(Stored items)
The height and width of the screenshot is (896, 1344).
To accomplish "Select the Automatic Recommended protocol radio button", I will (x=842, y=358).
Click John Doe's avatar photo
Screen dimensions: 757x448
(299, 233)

**WHAT IS EXPECTED**. Each record needs to be duplicated exactly.

**WRITTEN ANSWER**.
The height and width of the screenshot is (896, 1344).
To accomplish "Select the Automatic Recommended protocol radio button", I will (x=842, y=358).
Click John Doe's avatar photo
Screen dimensions: 757x448
(299, 233)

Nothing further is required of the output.